**Work to be completed**
Look for the word "agent" in the data below, and copy every line that holds it.

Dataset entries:
= = = = = = =
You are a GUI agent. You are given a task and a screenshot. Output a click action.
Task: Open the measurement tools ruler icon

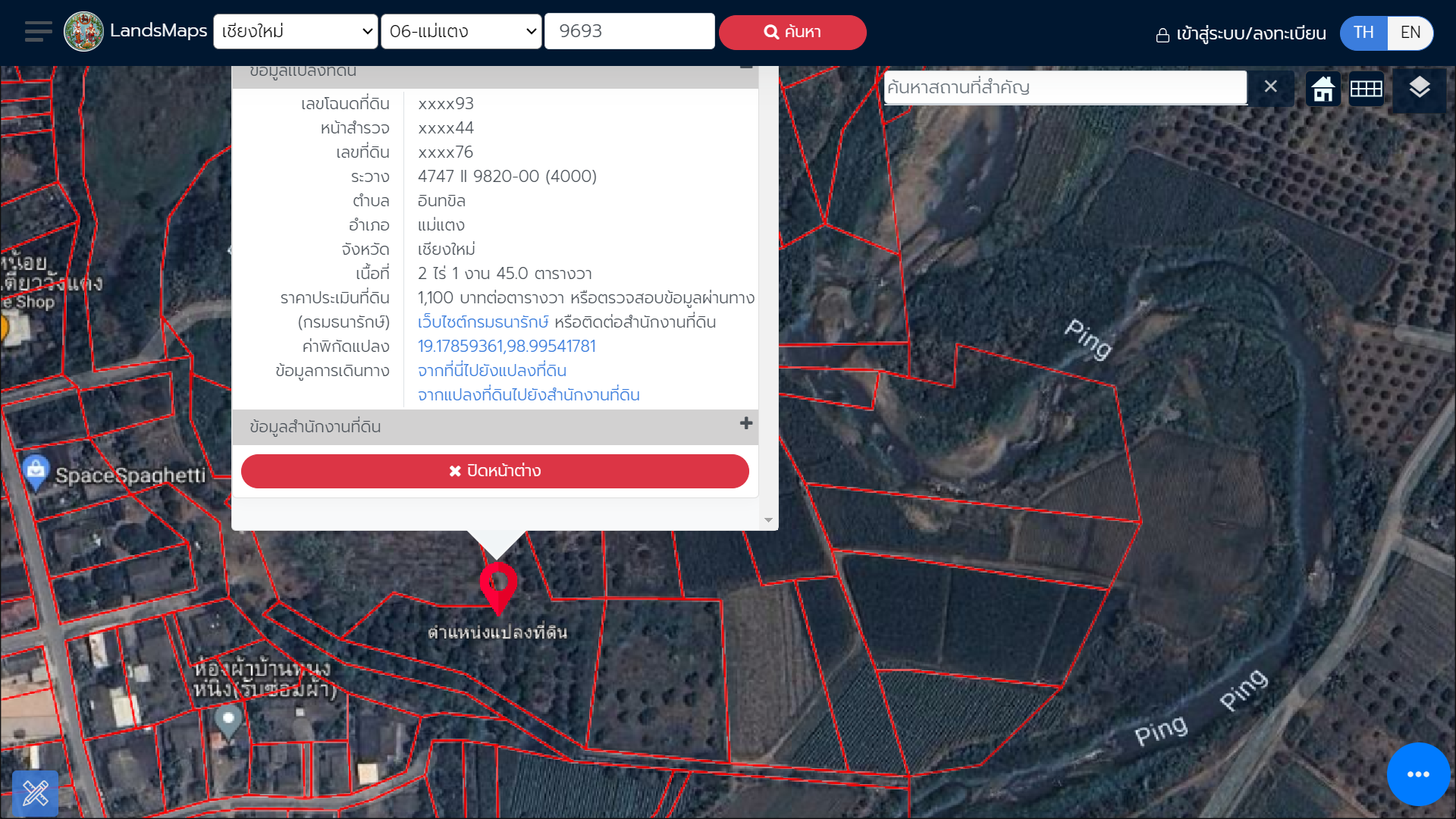[36, 793]
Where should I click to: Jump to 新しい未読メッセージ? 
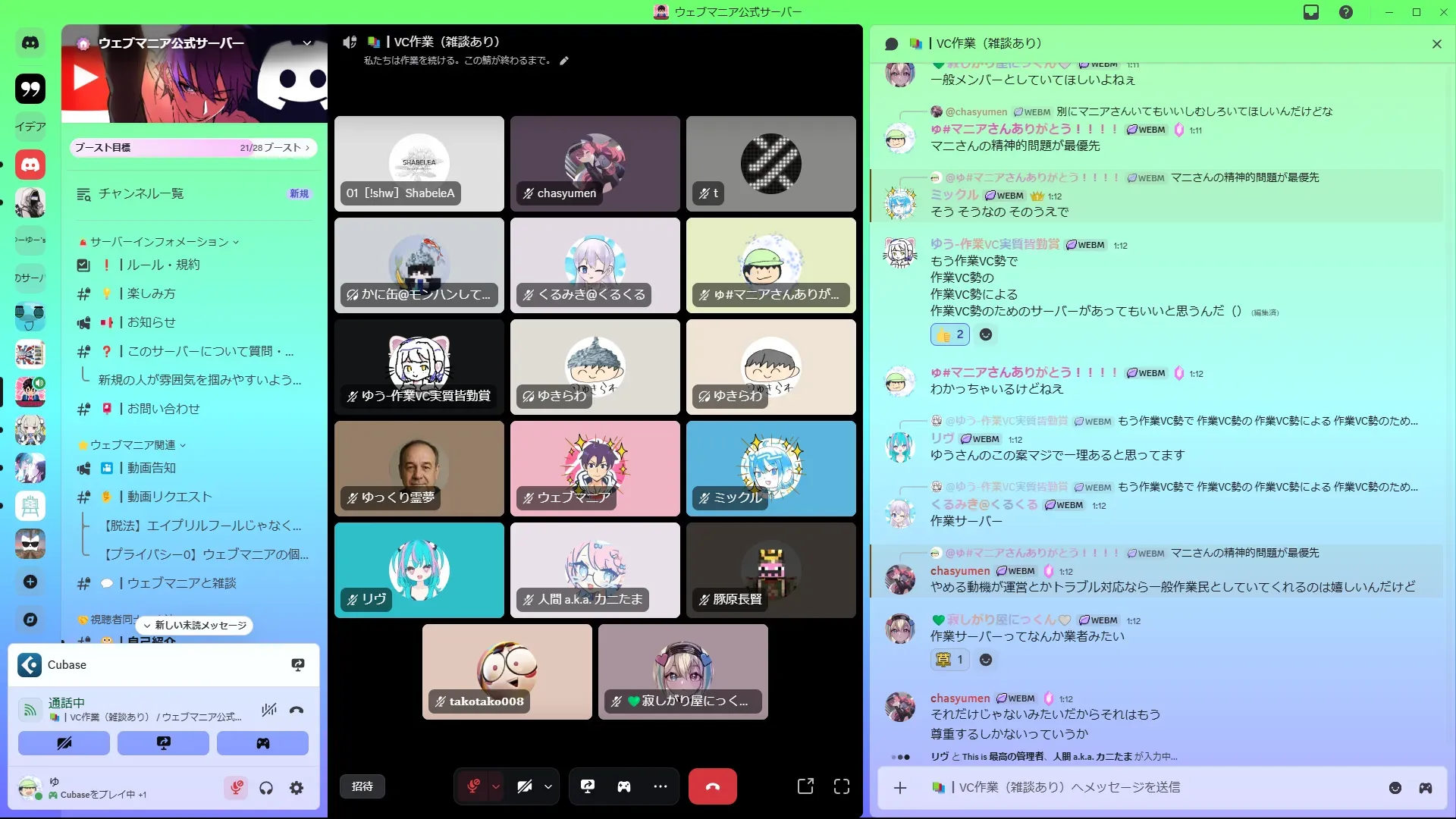[x=195, y=626]
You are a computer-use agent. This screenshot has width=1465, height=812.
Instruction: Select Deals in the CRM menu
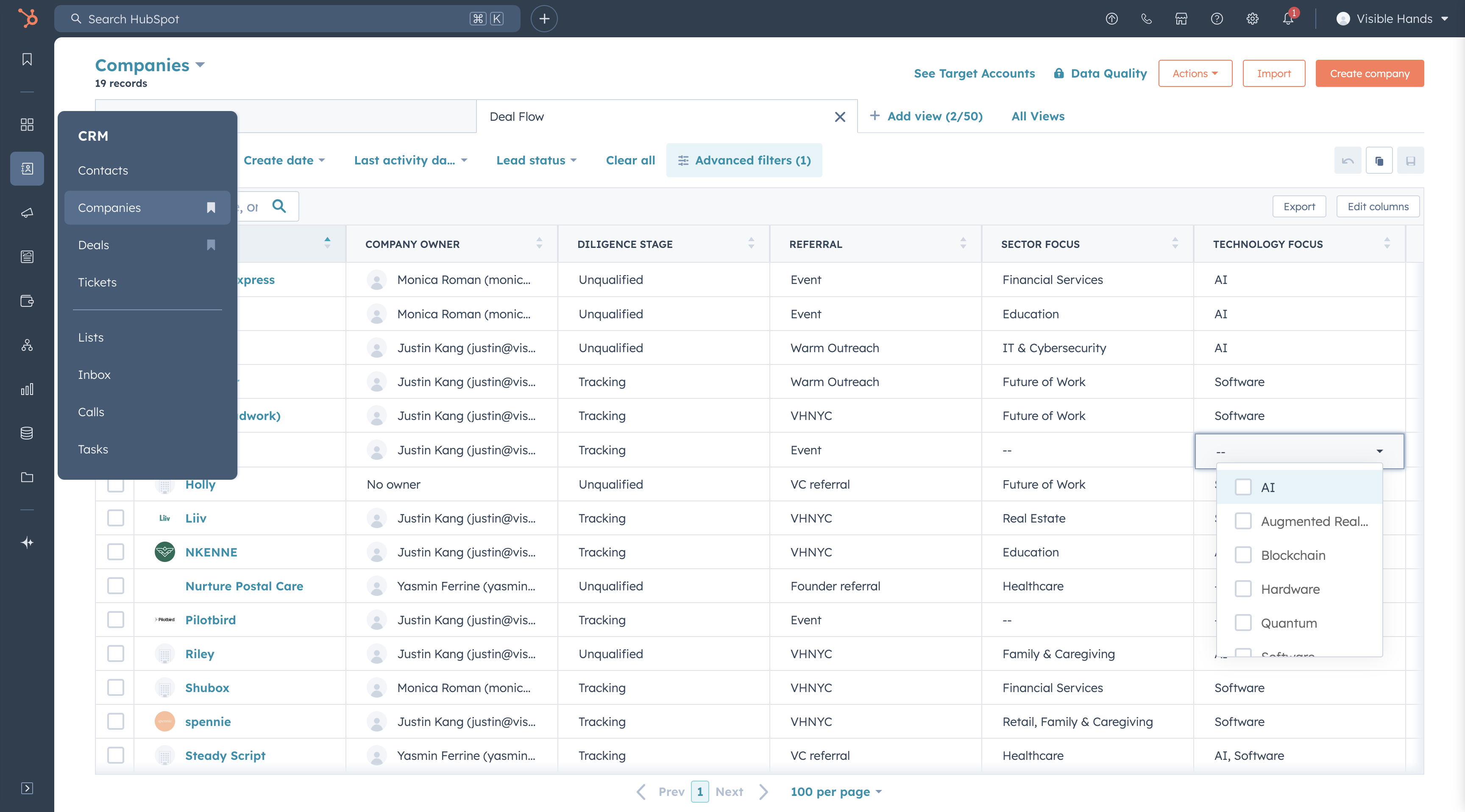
= = = = = = =
**Answer space**
You are a GUI agent. You are given a task and a screenshot. Output a click action.
You are a computer-use agent. This screenshot has width=1465, height=812.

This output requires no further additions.